To ensure safe and efficient operations we have a set of policies.

General Policies

1. Please be punctual. I understand that the 5 min centrifuge step is really 8 minutes, including the placing tubes in the centrifuge and discarding supernatant, hence the first time nearly everyone underestimates how long the sample prep will take. If you are going to be more than 10 minutes late, please send an email. We will make every effort to complete the experiment, but we may need to reschedule the appointment when the workload permits. When the next scheduled person shows up and we are not done, yet, we will shift to the next experiment
2. Plan accordingly, as the entire amount of time scheduled will be billed regardless of the amount of actual time used. If you underestimate the time needed to complete your experiment, you will be billed for the entire amount of usage. Depending on the workload, you may be asked to schedule a later time to finish your experiment. Previously scheduled appointments will take first priority.
3. Schedule when you start thinking about running an experiment. This is a one person operation and I do go off on longer trips with no access to communication.
4. Make sure that potentially biohazardous experiments are approved by the institutional safety board.

Training

Independent usage is encouraged, and training on instruments is provided by Core Facility Staff. Interested investigators are required to contact Core personnel to schedule this training. If your experiment is a one off, or you run it infrequently, the core can take care of the experiment fully, but if you run it yourself, you have more ownership of it. It is very rare that users get trained to sort independently. It is much more involved that analyzers and make no sense unless you do it all the time.

Sample Delivery

1. Samples to be processed by Core Facility Staff are to be hand delivered to the Flow Cytometry Core Facility located in MDC 3111.
2. Cells to be analyzed must be in a single cell suspension and be free of debris and clumps, which can clog the instrument nozzle. This is particularly troublesome for sorts. If the nozzle becomes plugged due to poorly prepared samples, it must be cleaned and the instrument realigned. A significant delay may result, causing scheduling problems to occur.
3. Samples should ideally consist of 1 x 10 6 /ml concentration, re-suspended in approximately 0.25 - 0.4 ml of buffer, free of calcium and magnesium. This allows for the sample to be acquired in approximately 30 seconds (minimum acquisition of 10,000 events). It is understood, depending on the experiment, the number of cells is not always available. However, samples with lower concentrations will increase the amount of time required to process each sample. If you have a lot of cells, it can be good to have them still in small volume, but to have extra media that they are suspended in at hand, so that they can be diluted if needed.
4. Cells must be delivered in covered tubes, which are compatible with most BD Biosciences flow cytometers. The recommended tube is a Falcon 2054 polystyrene tube with cap. The core facility will allow new users to borrow a supply of tubes until they can order their own. In the interest of time, investigators are required to transfer samples into the appropriate tubes prior to delivering them to the laboratory.
5. Samples to be processed by Core Staff must be properly labeled.
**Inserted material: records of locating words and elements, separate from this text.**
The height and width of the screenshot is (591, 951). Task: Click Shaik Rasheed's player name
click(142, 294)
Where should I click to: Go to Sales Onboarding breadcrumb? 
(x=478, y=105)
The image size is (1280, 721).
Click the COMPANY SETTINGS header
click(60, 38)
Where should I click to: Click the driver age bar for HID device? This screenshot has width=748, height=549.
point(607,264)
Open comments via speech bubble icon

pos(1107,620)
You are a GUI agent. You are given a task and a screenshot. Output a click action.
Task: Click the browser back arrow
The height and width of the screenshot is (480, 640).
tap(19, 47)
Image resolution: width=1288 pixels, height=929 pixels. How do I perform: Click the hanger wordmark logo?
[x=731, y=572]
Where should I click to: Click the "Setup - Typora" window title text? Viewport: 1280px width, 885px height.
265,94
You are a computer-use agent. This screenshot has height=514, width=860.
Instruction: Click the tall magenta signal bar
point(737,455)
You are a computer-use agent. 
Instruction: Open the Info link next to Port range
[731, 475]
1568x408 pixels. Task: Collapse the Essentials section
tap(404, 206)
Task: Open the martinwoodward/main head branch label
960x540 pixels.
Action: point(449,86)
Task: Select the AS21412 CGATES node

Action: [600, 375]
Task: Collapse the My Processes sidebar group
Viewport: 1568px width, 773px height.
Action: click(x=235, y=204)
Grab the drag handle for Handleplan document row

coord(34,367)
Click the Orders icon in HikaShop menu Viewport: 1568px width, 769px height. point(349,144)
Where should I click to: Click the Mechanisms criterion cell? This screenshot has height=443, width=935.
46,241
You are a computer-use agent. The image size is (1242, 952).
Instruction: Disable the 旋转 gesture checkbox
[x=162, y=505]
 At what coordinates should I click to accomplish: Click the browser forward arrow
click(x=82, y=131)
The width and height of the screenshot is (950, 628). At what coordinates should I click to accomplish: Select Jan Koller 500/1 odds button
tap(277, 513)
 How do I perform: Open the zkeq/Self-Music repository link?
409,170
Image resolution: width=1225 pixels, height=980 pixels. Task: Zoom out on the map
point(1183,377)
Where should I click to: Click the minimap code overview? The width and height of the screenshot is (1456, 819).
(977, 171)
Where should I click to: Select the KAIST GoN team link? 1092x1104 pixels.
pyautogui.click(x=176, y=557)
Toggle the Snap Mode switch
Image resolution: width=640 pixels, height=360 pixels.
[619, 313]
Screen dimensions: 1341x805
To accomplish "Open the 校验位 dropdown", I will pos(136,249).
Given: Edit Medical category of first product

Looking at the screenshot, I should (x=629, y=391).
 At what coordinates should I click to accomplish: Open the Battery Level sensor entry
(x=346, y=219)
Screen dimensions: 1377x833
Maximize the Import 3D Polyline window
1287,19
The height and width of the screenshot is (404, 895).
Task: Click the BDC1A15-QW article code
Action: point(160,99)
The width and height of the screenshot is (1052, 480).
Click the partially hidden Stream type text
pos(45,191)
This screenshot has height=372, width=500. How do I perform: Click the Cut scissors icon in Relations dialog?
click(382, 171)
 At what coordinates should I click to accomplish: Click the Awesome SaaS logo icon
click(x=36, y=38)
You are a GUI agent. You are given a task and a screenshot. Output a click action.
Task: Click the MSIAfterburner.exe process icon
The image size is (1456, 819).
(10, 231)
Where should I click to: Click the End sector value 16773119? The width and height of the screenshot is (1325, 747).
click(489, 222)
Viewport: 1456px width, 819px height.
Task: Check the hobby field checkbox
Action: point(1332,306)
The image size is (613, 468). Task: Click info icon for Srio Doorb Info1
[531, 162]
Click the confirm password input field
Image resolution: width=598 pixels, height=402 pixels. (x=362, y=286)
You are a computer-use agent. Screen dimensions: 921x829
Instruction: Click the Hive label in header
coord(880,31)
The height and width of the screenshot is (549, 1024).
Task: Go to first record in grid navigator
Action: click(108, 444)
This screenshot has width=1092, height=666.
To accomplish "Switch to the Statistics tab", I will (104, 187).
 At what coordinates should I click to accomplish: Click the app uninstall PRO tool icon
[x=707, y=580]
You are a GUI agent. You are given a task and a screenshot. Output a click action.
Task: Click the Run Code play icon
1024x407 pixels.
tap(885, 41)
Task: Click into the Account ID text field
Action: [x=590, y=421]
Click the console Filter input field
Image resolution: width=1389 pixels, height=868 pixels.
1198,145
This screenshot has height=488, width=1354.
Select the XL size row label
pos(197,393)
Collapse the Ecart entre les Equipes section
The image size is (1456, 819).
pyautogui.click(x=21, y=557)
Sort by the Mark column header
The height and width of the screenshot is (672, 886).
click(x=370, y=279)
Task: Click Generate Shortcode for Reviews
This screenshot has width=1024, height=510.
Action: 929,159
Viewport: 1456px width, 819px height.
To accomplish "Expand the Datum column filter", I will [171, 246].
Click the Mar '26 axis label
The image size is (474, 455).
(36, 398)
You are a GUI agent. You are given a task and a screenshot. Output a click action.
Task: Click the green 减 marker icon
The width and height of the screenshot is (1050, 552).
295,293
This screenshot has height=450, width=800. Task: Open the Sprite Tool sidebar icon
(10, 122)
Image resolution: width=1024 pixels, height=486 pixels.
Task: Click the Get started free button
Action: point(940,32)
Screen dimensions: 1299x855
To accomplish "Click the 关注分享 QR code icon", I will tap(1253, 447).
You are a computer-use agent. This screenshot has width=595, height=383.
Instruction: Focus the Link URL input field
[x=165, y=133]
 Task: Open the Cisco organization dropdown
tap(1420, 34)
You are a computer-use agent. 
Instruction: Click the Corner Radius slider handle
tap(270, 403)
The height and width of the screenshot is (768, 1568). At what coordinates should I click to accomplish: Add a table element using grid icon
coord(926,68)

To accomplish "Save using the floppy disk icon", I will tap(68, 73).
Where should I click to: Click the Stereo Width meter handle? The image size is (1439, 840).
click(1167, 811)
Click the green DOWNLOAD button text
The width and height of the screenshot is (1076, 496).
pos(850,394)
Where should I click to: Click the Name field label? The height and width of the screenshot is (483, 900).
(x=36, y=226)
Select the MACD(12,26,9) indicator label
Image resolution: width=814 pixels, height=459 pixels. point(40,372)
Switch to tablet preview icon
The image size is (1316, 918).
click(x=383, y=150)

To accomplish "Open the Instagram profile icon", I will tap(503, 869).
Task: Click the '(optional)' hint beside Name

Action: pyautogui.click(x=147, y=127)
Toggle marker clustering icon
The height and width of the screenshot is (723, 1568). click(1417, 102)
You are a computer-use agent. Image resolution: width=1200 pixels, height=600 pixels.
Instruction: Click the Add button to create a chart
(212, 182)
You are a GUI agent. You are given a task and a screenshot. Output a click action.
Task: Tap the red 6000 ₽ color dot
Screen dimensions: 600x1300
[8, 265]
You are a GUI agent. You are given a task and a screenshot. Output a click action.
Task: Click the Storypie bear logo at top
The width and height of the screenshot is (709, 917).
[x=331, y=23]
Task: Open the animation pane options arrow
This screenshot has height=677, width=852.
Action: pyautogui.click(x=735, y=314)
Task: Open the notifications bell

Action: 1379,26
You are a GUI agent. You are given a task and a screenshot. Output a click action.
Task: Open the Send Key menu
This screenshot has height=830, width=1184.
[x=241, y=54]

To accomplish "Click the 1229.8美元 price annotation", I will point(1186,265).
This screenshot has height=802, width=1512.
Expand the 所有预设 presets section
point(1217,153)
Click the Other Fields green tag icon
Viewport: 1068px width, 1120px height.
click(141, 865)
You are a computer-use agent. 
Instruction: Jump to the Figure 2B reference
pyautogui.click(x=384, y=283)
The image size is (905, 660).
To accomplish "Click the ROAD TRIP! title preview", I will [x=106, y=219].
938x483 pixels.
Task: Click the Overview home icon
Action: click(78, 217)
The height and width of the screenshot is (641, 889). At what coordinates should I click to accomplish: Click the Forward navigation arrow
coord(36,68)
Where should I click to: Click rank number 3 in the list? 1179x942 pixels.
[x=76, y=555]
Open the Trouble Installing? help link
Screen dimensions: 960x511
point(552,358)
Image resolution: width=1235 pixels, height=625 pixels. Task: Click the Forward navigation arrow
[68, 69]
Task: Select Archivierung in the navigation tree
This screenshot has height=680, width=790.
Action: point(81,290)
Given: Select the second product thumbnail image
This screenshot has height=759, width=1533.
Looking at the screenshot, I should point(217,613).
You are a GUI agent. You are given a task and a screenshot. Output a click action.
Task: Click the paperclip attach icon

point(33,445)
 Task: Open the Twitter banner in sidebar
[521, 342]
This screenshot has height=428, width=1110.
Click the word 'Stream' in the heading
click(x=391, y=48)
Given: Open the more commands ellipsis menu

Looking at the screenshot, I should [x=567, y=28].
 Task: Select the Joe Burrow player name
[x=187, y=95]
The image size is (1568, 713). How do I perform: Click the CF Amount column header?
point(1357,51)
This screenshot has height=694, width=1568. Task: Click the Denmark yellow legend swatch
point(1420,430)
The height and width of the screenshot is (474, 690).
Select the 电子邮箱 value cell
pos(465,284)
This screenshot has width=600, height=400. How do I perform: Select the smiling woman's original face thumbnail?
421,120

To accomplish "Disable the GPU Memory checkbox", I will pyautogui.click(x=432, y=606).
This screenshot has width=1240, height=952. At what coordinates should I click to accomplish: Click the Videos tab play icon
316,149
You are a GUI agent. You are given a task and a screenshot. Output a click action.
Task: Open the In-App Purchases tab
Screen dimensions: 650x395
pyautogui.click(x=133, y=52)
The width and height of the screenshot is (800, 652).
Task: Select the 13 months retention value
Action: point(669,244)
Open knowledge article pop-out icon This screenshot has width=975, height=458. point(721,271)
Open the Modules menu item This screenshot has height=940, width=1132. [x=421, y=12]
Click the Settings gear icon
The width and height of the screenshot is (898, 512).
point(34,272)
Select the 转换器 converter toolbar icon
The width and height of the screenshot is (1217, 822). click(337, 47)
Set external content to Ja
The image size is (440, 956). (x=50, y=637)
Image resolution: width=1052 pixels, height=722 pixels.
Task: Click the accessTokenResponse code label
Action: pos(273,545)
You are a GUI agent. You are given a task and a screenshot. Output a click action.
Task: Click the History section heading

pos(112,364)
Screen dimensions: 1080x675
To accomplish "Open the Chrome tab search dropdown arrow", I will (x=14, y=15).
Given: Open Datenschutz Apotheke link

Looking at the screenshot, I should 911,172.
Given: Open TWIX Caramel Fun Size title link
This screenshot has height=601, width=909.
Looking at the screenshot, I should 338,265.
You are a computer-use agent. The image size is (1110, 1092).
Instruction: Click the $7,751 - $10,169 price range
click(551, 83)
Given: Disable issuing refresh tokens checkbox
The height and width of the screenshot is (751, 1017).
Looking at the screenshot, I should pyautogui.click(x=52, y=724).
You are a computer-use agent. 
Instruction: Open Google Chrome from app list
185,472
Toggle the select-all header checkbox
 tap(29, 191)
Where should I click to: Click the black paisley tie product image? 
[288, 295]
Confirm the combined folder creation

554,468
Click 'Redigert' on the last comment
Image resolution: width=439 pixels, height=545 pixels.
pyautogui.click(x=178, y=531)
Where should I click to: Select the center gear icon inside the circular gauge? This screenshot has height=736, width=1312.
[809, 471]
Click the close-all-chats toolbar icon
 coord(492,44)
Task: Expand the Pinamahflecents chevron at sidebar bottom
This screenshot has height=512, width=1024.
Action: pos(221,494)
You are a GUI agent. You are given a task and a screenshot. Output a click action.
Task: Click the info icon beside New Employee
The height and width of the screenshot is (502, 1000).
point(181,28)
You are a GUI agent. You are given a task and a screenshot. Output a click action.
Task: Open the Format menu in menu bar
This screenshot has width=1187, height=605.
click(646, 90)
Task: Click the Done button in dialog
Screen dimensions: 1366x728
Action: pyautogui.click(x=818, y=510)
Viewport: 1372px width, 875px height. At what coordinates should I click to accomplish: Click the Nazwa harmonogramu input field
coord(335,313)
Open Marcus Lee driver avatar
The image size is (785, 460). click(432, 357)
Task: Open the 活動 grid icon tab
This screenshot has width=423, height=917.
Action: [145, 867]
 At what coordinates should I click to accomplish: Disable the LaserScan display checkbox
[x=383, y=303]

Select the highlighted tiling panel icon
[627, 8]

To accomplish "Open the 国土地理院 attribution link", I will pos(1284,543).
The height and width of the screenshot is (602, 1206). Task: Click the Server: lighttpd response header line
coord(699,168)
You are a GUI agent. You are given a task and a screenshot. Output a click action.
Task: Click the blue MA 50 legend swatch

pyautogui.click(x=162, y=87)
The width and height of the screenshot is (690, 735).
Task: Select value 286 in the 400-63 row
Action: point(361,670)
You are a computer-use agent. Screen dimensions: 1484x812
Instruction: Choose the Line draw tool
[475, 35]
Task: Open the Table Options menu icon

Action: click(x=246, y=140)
Without proper identification of samples, Core Staff may not be able to perform adequate acquisition and analysis.
6. It is essential that any potential biohazardous materials in the samples be identified at the time the samples are delivered to the facility. The flow cytometer may create aerosols. If hazardous materials are present in the sample, safety issues must be addressed. No samples containing radioactive material are to be brought to the Flow Cytometry Core Facility.

Publications

Please, all publications based on work conducted in the Flow Cytometry Core Facility acknowledge the facility as follows:

This work has been supported in part by the USF COM’s Fred Wright Jr Flow Cytometry Core Facility.